The faster-onset antidepressant effects of hypidone hydrochloride (YL-0919)

Hypidone hydrochloride (YL-0919), is a novel structural antidepressant candidate as a triple selective serotonin re-uptake inhibitor (SSRI), 5-HT1A partial agonist and 5-HT6 agonist. Here, we investigated the rapid onset antidepressant-like effects of YL-0919 and the possible mechanism in rats exposed to a chronic unpredictable stress (CUS) paradigm.

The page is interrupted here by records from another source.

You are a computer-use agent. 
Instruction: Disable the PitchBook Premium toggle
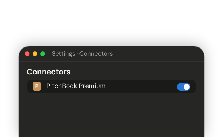tap(184, 87)
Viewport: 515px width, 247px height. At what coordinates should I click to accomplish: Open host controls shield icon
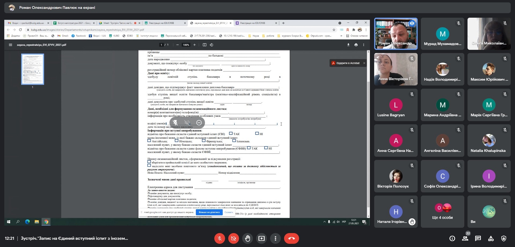coord(504,238)
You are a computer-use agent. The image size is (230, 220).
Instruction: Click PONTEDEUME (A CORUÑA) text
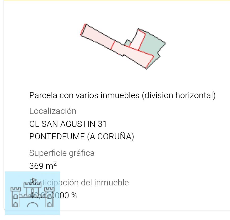81,137
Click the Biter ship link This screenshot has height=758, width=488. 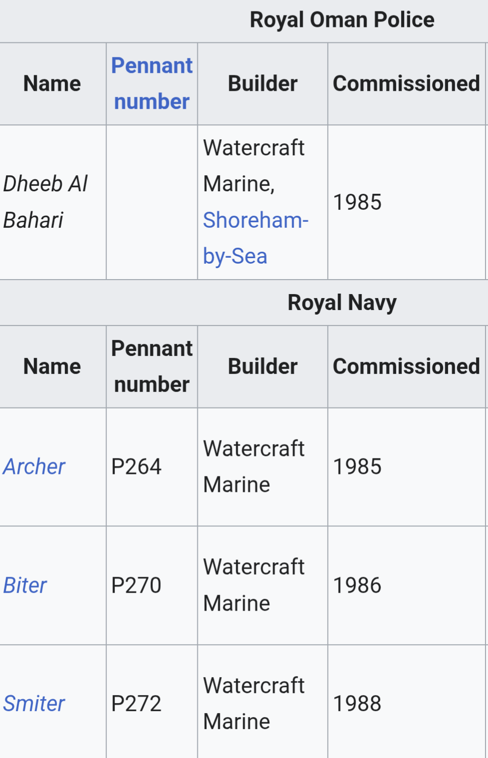coord(25,585)
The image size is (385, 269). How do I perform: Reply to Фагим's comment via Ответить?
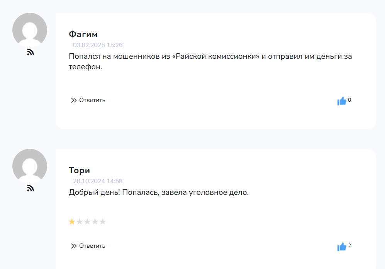92,100

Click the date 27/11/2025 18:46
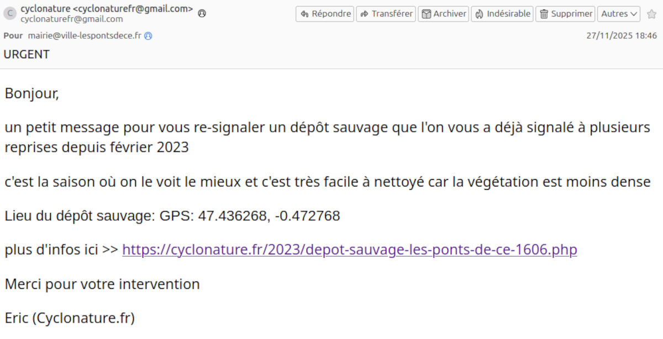pos(623,35)
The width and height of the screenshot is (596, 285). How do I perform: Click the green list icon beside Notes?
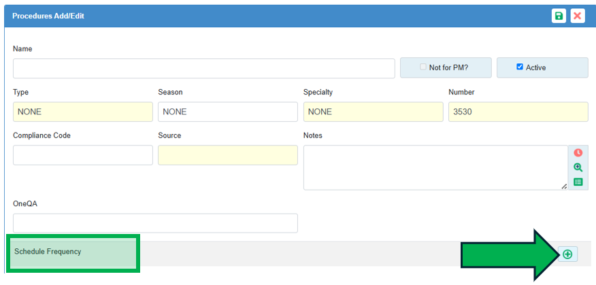click(578, 182)
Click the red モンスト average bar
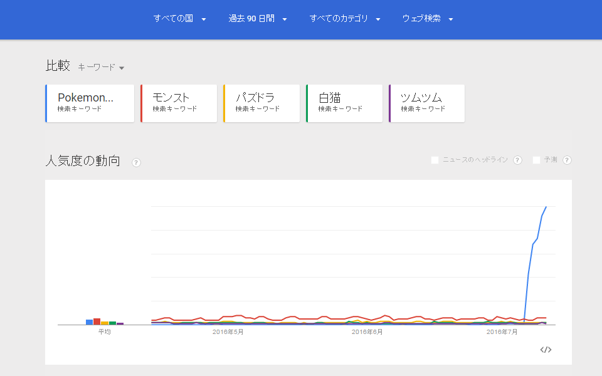 97,321
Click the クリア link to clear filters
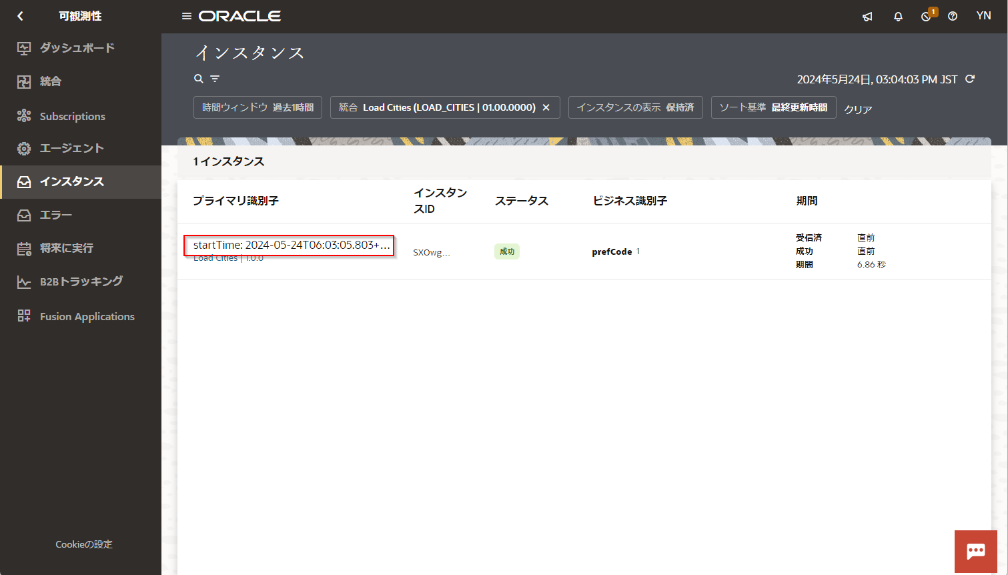The image size is (1008, 575). point(858,109)
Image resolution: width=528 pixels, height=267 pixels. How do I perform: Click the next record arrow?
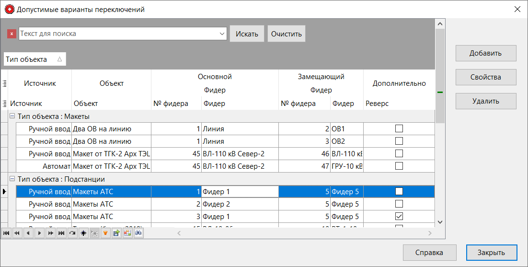39,233
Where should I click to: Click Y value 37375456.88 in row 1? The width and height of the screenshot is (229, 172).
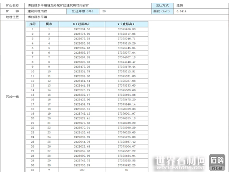pos(126,29)
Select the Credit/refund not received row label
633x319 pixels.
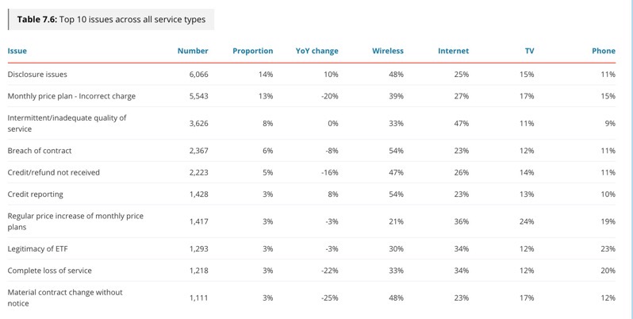(54, 172)
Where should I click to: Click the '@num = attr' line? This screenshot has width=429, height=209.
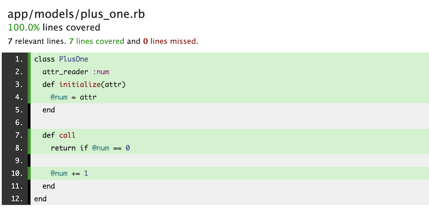[x=74, y=97]
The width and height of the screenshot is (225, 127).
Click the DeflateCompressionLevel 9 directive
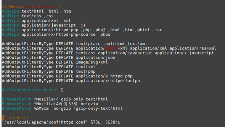pos(33,90)
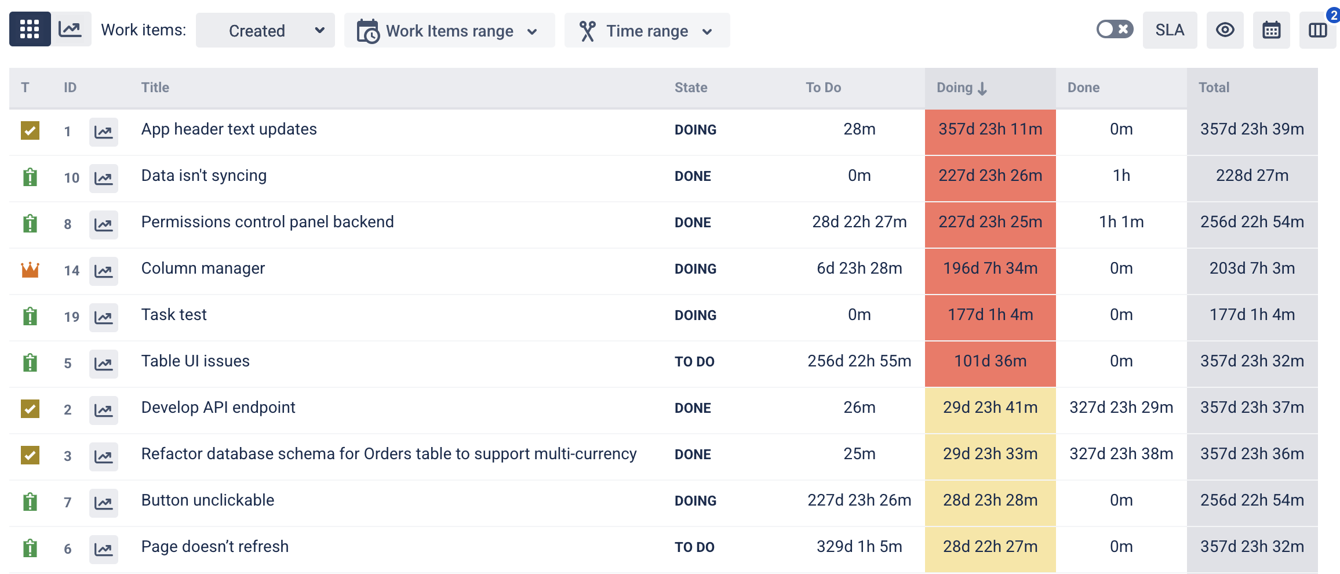Image resolution: width=1340 pixels, height=574 pixels.
Task: Open the column manager icon
Action: pos(1317,30)
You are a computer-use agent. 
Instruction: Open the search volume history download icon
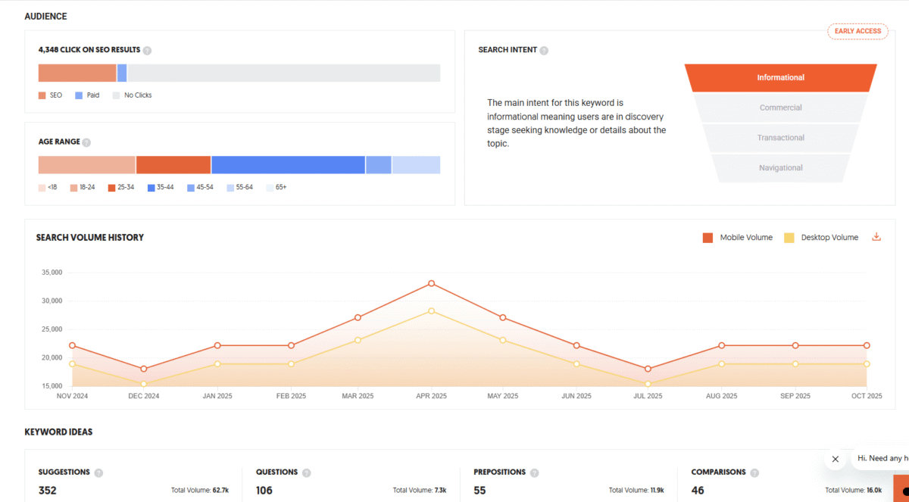tap(876, 236)
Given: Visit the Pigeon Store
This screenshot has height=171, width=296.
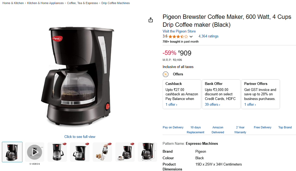Looking at the screenshot, I should pyautogui.click(x=179, y=31).
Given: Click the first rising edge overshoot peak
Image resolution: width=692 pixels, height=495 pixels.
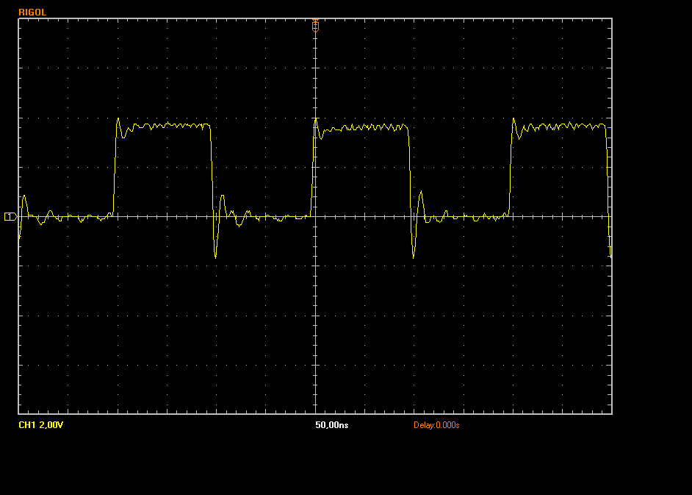Looking at the screenshot, I should click(118, 119).
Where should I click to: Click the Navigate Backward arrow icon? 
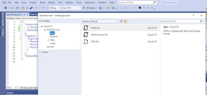(6, 8)
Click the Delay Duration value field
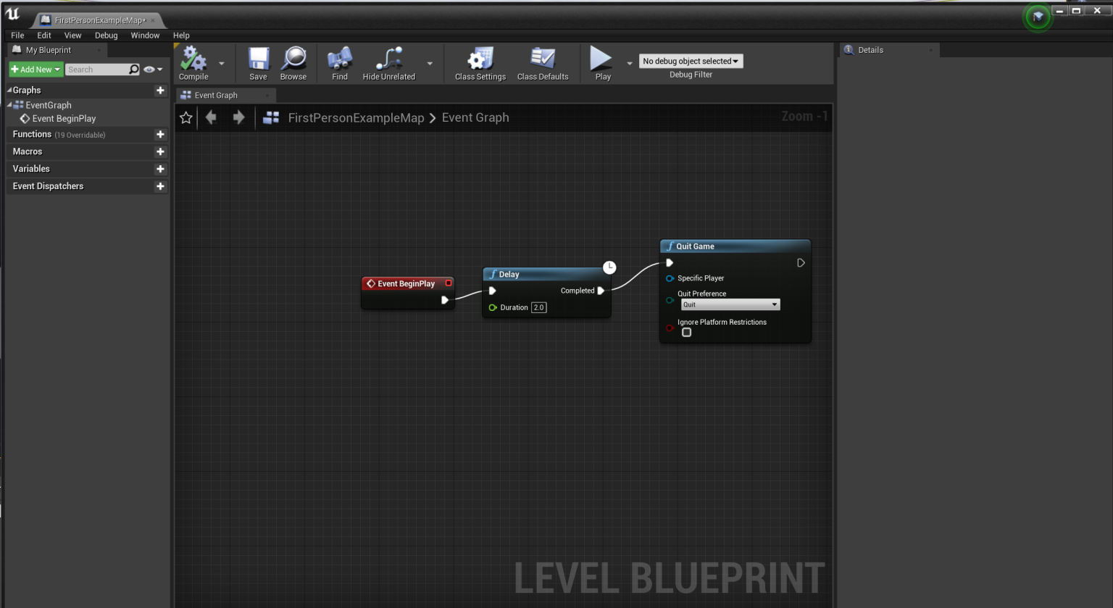1113x608 pixels. (x=538, y=308)
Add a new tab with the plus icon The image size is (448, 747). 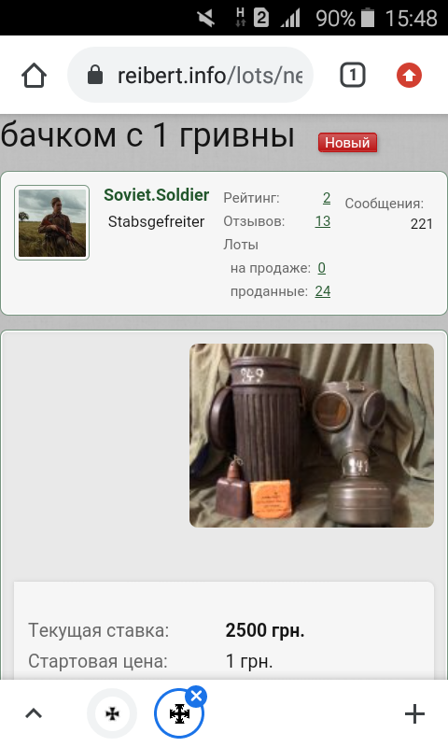[x=414, y=713]
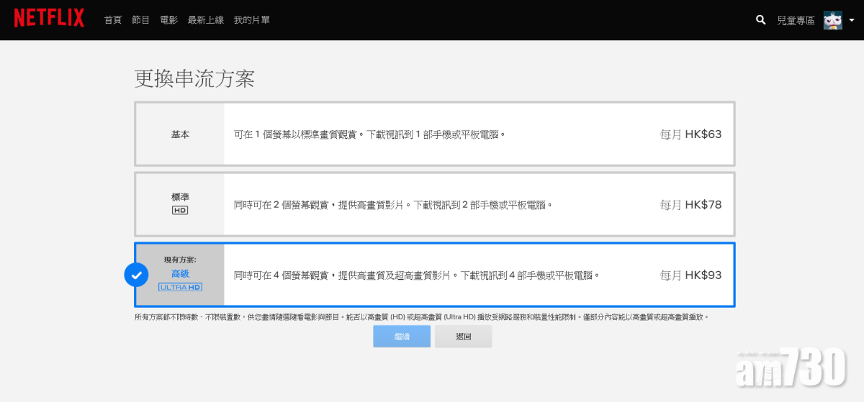The height and width of the screenshot is (402, 864).
Task: Open the 節目 menu item
Action: point(140,20)
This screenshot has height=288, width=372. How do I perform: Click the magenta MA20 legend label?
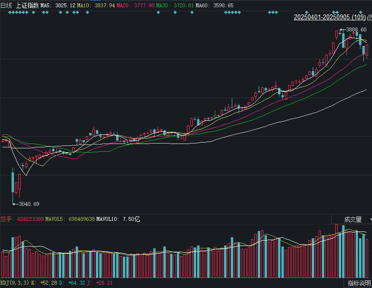(x=122, y=5)
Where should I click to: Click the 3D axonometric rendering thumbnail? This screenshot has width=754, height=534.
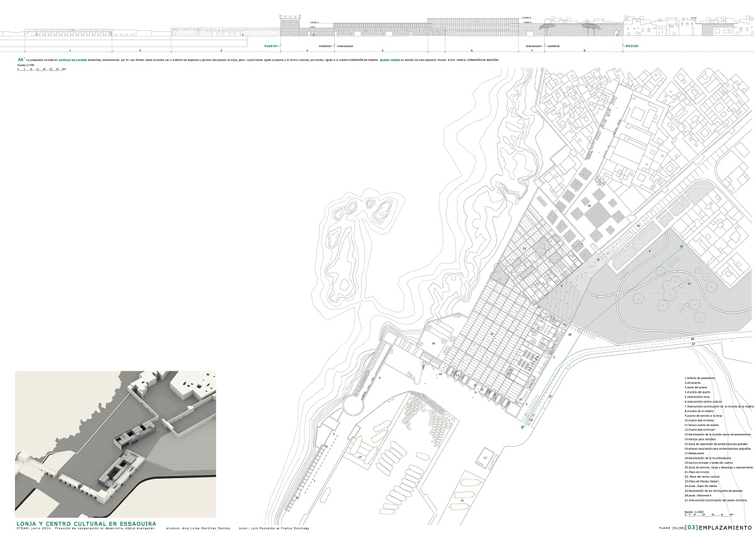click(115, 444)
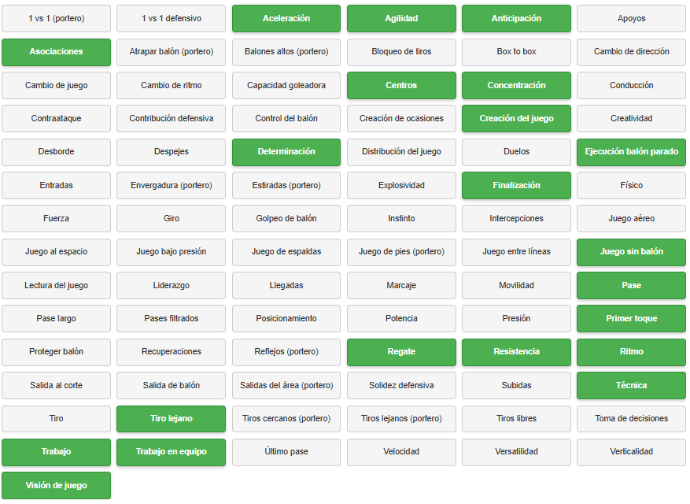Enable the Toma de decisiones tag
The width and height of the screenshot is (690, 504).
click(x=631, y=419)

In the CUS rats, it was found that fluoxetine (FLX, 10 mg/kg) treatment exerted antidepressant actions on 20-22d, while YL-0919 or vilazodone (VLZ, a dual 5-HT1A partial agonist and SSRI) administrated once daily exerted faster antidepressant-like behaviors [4 days in the sucrose preference test (SPT) and 6 days in the novelty suppressed feeding test (NSF)]. Thereafter, the serum corticosterone (CORT) and adrenocorticotropic hormone (ACTH) levels were reversed by treatment with YL-0919 for 7 days. Furthermore, YL-0919 treatment for 5 days reversed the brain derived neurotrophic factor (BDNF)-mammalian target of rapamycin (mTOR) signaling and the key synaptic proteins, such as post-synaptic density (PSD95), GluR1 and presynaptic protein synapsin1. Meanwhile, the dendritic complexity of pyramidal neurons in prefrontal cortex (PFC) were also increased in the CUS rats. These data suggest that YL-0919 exerts a faster antidepressant-like effect on behaviors and this effect maybe at least partially mediated by the BDNF-mTOR signaling related dendritic complexity increase in the PFC.